9. Consequential Damages and Other Liability; Indemnity. SELLER’s liability with respect to the products sold hereunder that are covered by a written warranty shall be limited to the remedies described in the applicable warranty. With respect to other products, and other breaches of contracts, buyer’s damages shall be limited to the contract price.
SELLER SHALL NOT BE LIABLE FOR ANY CONSEQUENTIAL, INCIDENTAL OR CONTINGENT DAMAGES WHATSOEVER, WHETHER ARISING OUT OF BREACH OF CONTRACT, WARRANTY, TORT (INCLUDING NEGLIGENCE AND STRICT LIABILITY) OR OTHER THEORIES OF LAW, WITH RESPECT TO PRODUCTS SOLD BY SELLER, OR ANY UNDERTAKINGS, ACTS OR OMISSIONS RELATING THERETO. Without limiting the generality of the foregoing, SELLER shall have no liability for property or personal injury damages, penalties, special or punitive damages, damage for lost profits or revenues, loss of use of products or any associated equipment, cost of capital, cost of substitute products, facilities or services, costs of repair, or for any other types of economic loss, or for claims of buyer’s customers or any third party for any such damages.
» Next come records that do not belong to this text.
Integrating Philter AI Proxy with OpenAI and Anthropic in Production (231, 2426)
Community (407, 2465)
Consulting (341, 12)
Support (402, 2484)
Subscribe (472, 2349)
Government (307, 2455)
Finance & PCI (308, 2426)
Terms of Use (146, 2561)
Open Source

Buyer shall indemnify and hold harmless SELLER from and against any and all losses, liabilities, damages and expenses (including but not limited to attorneys’ fees and other costs of defense) that Seller may incur as a result of any claim by buyer or by any third party arising out of or in connection with the goods sold hereunder, including but not limited to any such claim based upon the negligence of SELLER in designing, manufacturing, and/or selling such goods, unless such losses, liabilities, damages or expenses are ultimately determined to be attributable solely to the willful misconduct of SELLER.
10. Collection Costs. In the event SELLER or its assigns files suit against buyer to collect any amounts due and outstanding as a result of buyer’s order, buyer agrees to pay SELLER’s reasonable attorneys’ fees, including those incurred on appeal, and all other reasonable and necessary collection costs.